Jimmy Patiño on the Transformative Power of Collective Action

Jimmy Patiño, a man with black hair and a black moustache and goatee, wearing a white button-up shirt, stands outside on a sunny path

How can solidarity be built through differences? This question is the beating heart behind much of Jimmy Patiño’s work. Patiño, associate professor in the Department of Chicano & Latino Studies, has taught at the University of Minnesota since 2011. He is the new director of the Center for Race, Indigeneity, Disability, Gender & Sexuality Studies (RIDGS) after serving as associate director for the last two years.

Throughout his time here, Patiño has found both a community and a home and has had the opportunity to meet people equally as compelled by issues of social justice as himself. A historian by training, much of Patiño’s research focuses on looking to the past to improve the present. By examining the history of the civil rights movement and other radical movements for social justice, he seeks to understand the solidarity that brings diverse communities together. Within this framework, Patiño emphasizes the transformative power of collective action in the fight for equality.

The Power of Connection

Patiño juggles many responsibilities within the Chicano & Latino studies department, from teaching and supporting students to making decisions about the curriculum. “One of our goals is to work with the community,” Patiño mentions, recalling a guest speaker he’d hosted in one of his classes earlier that day to talk about the Guatemalan diaspora in Minnesota. The department’s outreach coordinator, Lisa Sass Zaragoza, is a key partner in connecting department members and their teaching and research with Latino community leaders.

Similarly, Patiño’s work in RIDGS includes connecting students with people who can help them with their goals, both academically and professionally. “RIDGS is a coalition of the ethnic studies, disabilities studies, and gender studies programs and departments,” he explains. “We seek to work together as autonomous but interrelated units.”

This coalition, formerly known as the RIGS Initiative, has been making a difference for the past decade. In 2015, the RIGS Initiative partnered with student activist groups to advocate for investment in the units that specialized in race, indigeneity, gender, and sexuality studies—resulting in four faculty hires. That made a big difference to Patiño, the only fully rostered faculty member in his department at the time. And it’s not just about hiring; RIDGS invests in faculty in these fields, such as through the Ruby Pernell Fund for Faculty Retention, and works to make the college a more inclusive place to study and work. More recently, RIDGS supported the Disability Studies Initiative's move to become a formal program and collaborated on a statement of support for the student activists protesting the violence in Gaza.
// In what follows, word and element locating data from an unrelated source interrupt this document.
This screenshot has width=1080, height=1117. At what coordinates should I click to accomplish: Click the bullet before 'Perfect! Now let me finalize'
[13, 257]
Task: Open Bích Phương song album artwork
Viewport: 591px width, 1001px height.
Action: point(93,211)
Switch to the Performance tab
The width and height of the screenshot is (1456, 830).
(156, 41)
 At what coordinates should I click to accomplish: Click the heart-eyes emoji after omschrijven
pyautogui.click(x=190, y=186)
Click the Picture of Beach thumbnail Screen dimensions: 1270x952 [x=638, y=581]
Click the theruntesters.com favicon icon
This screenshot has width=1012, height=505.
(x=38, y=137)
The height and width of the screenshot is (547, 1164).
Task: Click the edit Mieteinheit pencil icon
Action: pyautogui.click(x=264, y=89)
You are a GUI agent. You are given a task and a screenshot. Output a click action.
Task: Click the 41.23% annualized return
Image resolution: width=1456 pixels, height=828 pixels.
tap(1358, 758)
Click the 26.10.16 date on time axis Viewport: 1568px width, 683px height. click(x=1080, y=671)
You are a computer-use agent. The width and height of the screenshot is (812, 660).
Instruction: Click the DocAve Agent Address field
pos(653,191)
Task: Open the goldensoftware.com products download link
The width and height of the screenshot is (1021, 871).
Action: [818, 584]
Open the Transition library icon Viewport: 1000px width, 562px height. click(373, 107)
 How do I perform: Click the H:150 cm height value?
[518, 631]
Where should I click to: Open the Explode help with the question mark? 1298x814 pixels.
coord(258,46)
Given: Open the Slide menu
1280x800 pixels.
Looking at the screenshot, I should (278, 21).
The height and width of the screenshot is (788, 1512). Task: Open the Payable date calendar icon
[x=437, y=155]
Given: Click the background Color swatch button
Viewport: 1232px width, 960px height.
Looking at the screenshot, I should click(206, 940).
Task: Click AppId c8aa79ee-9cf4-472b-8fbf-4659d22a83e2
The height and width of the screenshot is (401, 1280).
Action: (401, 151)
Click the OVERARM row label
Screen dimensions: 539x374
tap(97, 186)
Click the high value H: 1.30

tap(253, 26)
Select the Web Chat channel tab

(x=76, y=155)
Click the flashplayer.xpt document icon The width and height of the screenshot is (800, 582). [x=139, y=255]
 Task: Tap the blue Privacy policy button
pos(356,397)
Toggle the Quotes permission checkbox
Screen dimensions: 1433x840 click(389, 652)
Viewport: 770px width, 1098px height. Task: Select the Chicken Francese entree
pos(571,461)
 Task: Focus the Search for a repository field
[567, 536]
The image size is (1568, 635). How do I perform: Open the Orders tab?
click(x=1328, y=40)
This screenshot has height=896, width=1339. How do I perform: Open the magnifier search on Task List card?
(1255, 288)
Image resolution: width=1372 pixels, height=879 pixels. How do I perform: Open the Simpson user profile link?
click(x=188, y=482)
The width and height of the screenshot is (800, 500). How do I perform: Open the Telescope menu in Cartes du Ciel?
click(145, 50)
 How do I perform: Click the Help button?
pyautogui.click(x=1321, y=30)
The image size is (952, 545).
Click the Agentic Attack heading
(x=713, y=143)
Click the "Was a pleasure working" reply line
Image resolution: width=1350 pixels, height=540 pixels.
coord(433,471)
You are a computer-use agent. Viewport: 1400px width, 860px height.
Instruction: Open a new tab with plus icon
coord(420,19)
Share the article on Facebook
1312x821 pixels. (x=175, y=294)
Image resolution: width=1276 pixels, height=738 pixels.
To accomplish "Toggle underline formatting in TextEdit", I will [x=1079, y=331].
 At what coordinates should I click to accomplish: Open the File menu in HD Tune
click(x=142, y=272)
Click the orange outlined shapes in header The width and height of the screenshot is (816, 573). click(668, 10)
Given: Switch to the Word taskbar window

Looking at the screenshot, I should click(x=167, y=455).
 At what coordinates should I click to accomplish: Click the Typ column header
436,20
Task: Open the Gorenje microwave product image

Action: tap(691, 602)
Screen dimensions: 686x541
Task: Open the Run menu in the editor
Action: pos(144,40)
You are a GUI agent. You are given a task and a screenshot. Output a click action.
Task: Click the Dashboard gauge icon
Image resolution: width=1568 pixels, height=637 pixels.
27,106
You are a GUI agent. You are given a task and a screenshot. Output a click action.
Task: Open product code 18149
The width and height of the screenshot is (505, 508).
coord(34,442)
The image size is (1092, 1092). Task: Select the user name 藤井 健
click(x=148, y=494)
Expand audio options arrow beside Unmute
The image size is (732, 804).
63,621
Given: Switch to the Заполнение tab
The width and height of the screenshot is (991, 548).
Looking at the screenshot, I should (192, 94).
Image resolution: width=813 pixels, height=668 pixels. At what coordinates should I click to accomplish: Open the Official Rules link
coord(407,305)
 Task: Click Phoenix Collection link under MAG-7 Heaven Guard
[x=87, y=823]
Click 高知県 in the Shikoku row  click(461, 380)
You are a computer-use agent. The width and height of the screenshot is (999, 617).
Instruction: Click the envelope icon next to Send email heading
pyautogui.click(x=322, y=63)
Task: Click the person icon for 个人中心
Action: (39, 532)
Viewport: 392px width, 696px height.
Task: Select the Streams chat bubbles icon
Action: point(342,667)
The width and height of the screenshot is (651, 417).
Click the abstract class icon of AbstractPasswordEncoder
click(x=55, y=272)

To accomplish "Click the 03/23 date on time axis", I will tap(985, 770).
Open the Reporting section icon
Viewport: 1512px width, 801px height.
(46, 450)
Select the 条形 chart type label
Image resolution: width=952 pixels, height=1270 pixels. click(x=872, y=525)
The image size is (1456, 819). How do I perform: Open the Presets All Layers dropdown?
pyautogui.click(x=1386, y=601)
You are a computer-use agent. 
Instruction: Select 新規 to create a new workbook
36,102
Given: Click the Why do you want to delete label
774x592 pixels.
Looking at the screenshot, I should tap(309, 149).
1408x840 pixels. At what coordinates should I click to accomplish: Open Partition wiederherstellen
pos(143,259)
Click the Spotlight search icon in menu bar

Patiño emphasizes the need for critical fields that address social justice issues to have space where they can lean on each other. “Sometimes ethnic studies is not seen as valuable because it is politicized,” he says. So, the programs come together to advocate and ensure they’re being resourced and supported. “It’s a little less exhausting to do it as a team than as individuals.”

Building Solidarity Through Differences

While finding similarities is quite valuable, Patiño is interested in finding common ground through differences. With his emphasis on remembering the past, Patiño understands the importance of honoring what makes different groups unique and finding a way to come together while still maintaining one’s individuality. “The different departments want to work together,” he remarks, “but we also want to keep the integrity of our specific fields of studies, and our histories and our communities.”

Patiño’s current research centers on radical social justice groups and specific moments in history where solidarity was built across differences, particularly across different ethnic groups. Patiño looks at groups and movements like Black Power, the Chicano Movement, and Mexican immigrants, among others. He focuses on the 1960s, which saw a decline of this solidarity as certain practices meant to impede and demobilize, such as mass incarceration, arose. Today, Patiño aims to understand how to recreate and maintain this solidarity in the face of persistent systemic issues.

The Ties That Bind Us

What inspires this work? “I’m really inspired by finding these folks from the past who already had this nuanced understanding of what was wrong with society so that we can improve it,” Patiño says.

Patiño’s focus on solidarity and connection goes beyond his research and into his classroom, where he finds further inspiration in his students. “My students are fantastic in terms of their enthusiasm and desire to understand what’s wrong with society, and how critical they are of our leaders,” he says. “Some of the most engaged are Black and Brown women and I am inspired and proud that they’re taking leadership in the classroom. They’re taking ownership of the classroom as a place where they want to learn how things work, how they are connected to their communities and how to make things better.”

Patiño has recently worked closely with curator James Curry to create an exhibit based on Patiño’s research on Black, Brown, & Red Power in the Minnesota African American Heritage Museum & Gallery, on view through August 8.